Chemosensitivity testing of a primary tumour is possible on the one hand by examination of a tumour biopsy, i.e. material is taken from the tumour by a minor surgical procedure (usually a so-called punch biopsy cylinder approx. 3mm long and 1mm in diameter). This is not always possible as tumours may sometimes grow together with healthy tissue, occupy a very deep-seated position or envelop important blood vessels.
For this reason it makes sense to isolate the disseminated cells (CTC) of the primary tumour from the blood and perform chemosensitivity testing. The CTC contain genetic information from the primary tumour and above all the information about the "Achilles' heel" of the future metastases.
Isolating the CTC is not an easy task. One millilitre (1 ml) of blood contains millions of blood cells (red and white blood cells, immune cells etc.) amongst which one to ten circulating tumour cells are present.
As described above tumour cells differ from healthy cells through their somewhat different genetic activity and composition. This is also manifest in slightly altered structures on the outer surface of the tumour cells. So-called antibodies are able to recognize these structures; they can thus distinguish to a certain extend between healthy cells and tumour cells and bind to the tumour cells. The further procedure is ingenious: the antibodies are coupled to tiny magnetic particles (micrometre sized, μ) and the blood sample is infused with these “magnetic beads“. The antibodies then fish around for tumour cells, attach to the cells and can be drawn out of the sample by means of a larger magnet after 20-30 minutes. To make sure that these are really tumour cells and not other blood cells at least the expression of approx. 10 marker genes typical of tumours are quantified. In addition to this the isolated cells are examined microscopically for tumour cells using suitable antibodies and cell staining.

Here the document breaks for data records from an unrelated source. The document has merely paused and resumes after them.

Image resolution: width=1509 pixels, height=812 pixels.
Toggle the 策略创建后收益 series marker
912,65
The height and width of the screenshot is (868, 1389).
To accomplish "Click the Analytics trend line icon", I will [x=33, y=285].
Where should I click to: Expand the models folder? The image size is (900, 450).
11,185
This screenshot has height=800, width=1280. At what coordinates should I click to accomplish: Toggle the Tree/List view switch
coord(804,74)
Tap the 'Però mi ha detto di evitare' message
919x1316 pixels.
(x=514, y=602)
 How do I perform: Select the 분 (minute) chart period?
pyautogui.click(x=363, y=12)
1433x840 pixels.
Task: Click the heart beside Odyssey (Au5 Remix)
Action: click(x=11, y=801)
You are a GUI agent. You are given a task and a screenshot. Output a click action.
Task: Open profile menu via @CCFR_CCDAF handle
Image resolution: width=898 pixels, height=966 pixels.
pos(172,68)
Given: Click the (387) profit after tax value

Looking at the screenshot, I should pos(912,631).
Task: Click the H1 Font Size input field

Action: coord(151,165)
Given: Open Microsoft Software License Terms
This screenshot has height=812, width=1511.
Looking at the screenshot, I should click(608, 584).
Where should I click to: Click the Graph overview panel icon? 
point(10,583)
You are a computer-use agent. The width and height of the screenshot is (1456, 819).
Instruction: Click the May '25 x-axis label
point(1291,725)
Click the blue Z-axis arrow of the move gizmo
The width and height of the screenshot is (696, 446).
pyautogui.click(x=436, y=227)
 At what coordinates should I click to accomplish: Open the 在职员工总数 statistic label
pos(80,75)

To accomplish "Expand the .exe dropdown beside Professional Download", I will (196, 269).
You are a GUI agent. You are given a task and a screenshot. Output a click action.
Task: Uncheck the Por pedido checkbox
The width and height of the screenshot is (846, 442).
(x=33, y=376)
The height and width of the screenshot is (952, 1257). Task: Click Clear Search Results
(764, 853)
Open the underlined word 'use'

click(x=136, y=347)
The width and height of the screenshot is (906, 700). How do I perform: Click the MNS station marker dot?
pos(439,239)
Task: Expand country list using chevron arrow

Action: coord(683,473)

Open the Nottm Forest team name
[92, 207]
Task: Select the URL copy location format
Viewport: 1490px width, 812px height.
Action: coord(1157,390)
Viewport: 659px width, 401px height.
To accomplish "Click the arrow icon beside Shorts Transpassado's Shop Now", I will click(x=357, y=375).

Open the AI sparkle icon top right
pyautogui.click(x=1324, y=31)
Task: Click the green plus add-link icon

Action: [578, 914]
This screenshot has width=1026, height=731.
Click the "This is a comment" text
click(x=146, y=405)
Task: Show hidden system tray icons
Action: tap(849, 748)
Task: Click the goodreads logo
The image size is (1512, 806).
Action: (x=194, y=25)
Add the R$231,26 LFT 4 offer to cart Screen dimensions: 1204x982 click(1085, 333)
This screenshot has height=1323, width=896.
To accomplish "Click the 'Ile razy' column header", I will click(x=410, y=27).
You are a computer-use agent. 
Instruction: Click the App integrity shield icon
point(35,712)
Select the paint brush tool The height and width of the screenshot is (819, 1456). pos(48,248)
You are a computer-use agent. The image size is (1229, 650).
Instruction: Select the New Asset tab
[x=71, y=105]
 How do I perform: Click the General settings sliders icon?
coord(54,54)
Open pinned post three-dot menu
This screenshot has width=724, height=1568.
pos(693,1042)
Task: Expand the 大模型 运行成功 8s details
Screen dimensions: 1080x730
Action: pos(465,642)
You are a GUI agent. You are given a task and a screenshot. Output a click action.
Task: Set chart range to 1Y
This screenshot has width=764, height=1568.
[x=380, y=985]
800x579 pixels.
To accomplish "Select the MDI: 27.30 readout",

Then the expression of certain genes and their corresponding proteins (signal proteins, enzymes, receptors etc. e.g. EGFR, DCK etc.) which are used by the tumour cell is determined at the mRNA level in the CTC. The data were validated and incorporated into a therapy proposal.
The procedure is suitable not only for circulating tumour cells but is also used for biopsy specimens from solid tumours.
The number of CTC in the blood can fluctuate, so that in approx. 5 – 10% of samples at a particular time no cells can be found. After a certain time (3 – 6 days) the situation changes and CTC can be detected again. Drugs used in chemotherapy can also affect the number of CTC.